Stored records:
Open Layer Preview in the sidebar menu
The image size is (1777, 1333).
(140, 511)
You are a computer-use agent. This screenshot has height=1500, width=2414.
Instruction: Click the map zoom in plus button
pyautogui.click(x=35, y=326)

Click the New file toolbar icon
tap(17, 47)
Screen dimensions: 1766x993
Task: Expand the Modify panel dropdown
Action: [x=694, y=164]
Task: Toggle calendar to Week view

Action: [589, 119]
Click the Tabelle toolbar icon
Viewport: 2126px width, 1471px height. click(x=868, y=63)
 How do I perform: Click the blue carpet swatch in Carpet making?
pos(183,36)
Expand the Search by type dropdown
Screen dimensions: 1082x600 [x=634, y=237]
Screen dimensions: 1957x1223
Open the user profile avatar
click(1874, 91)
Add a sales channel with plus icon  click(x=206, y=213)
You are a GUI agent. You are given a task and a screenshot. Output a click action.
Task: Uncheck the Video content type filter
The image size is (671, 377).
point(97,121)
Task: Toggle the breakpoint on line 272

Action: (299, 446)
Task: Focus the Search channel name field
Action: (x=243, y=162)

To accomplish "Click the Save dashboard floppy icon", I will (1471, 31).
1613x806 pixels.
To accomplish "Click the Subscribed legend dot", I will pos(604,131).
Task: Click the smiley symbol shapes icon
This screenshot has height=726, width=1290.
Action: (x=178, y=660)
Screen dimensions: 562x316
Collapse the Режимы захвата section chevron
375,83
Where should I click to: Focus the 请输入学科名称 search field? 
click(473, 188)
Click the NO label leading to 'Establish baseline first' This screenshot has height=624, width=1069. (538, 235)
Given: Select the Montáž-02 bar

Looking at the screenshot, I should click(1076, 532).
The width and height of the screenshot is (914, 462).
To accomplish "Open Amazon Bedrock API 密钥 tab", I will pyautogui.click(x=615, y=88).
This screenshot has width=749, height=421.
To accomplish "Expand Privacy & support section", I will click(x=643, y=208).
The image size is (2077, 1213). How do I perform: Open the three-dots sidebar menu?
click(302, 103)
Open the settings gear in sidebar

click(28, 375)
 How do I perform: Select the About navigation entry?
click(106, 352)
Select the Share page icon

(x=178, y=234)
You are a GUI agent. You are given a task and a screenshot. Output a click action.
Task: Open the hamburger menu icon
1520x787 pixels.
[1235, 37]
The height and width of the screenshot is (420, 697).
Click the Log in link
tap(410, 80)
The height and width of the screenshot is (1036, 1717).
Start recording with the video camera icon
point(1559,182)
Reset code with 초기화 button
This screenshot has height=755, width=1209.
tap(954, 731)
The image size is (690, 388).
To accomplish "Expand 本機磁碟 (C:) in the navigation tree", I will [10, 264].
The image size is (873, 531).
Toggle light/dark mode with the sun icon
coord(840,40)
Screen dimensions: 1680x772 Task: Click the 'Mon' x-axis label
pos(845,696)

**Exercise objective**
From the first line to the last, retype the records exactly as they stand above.

**Output below**
Open Layer Preview in the sidebar menu
The image size is (1777, 1333).
(140, 511)
You are a computer-use agent. This screenshot has height=1500, width=2414.
Instruction: Click the map zoom in plus button
pyautogui.click(x=35, y=326)

Click the New file toolbar icon
tap(17, 47)
Screen dimensions: 1766x993
Task: Expand the Modify panel dropdown
Action: [x=694, y=164]
Task: Toggle calendar to Week view

Action: [589, 119]
Click the Tabelle toolbar icon
Viewport: 2126px width, 1471px height. click(x=868, y=63)
 How do I perform: Click the blue carpet swatch in Carpet making?
pos(183,36)
Expand the Search by type dropdown
Screen dimensions: 1082x600 [x=634, y=237]
Screen dimensions: 1957x1223
Open the user profile avatar
click(1874, 91)
Add a sales channel with plus icon  click(x=206, y=213)
You are a GUI agent. You are given a task and a screenshot. Output a click action.
Task: Uncheck the Video content type filter
The image size is (671, 377).
point(97,121)
Task: Toggle the breakpoint on line 272

Action: (299, 446)
Task: Focus the Search channel name field
Action: (x=243, y=162)

To accomplish "Click the Save dashboard floppy icon", I will (1471, 31).
1613x806 pixels.
To accomplish "Click the Subscribed legend dot", I will pos(604,131).
Task: Click the smiley symbol shapes icon
This screenshot has height=726, width=1290.
Action: (x=178, y=660)
Screen dimensions: 562x316
Collapse the Режимы захвата section chevron
375,83
Where should I click to: Focus the 请输入学科名称 search field? 
click(473, 188)
Click the NO label leading to 'Establish baseline first' This screenshot has height=624, width=1069. (538, 235)
Given: Select the Montáž-02 bar

Looking at the screenshot, I should click(1076, 532).
The width and height of the screenshot is (914, 462).
To accomplish "Open Amazon Bedrock API 密钥 tab", I will pyautogui.click(x=615, y=88).
This screenshot has width=749, height=421.
To accomplish "Expand Privacy & support section", I will click(x=643, y=208).
The image size is (2077, 1213). How do I perform: Open the three-dots sidebar menu?
click(302, 103)
Open the settings gear in sidebar

click(28, 375)
 How do I perform: Select the About navigation entry?
click(106, 352)
Select the Share page icon

(x=178, y=234)
You are a GUI agent. You are given a task and a screenshot. Output a click action.
Task: Open the hamburger menu icon
1520x787 pixels.
[1235, 37]
The height and width of the screenshot is (420, 697).
Click the Log in link
tap(410, 80)
The height and width of the screenshot is (1036, 1717).
Start recording with the video camera icon
point(1559,182)
Reset code with 초기화 button
This screenshot has height=755, width=1209.
tap(954, 731)
The image size is (690, 388).
To accomplish "Expand 本機磁碟 (C:) in the navigation tree", I will [10, 264].
The image size is (873, 531).
Toggle light/dark mode with the sun icon
coord(840,40)
Screen dimensions: 1680x772 Task: Click the 'Mon' x-axis label
pos(845,696)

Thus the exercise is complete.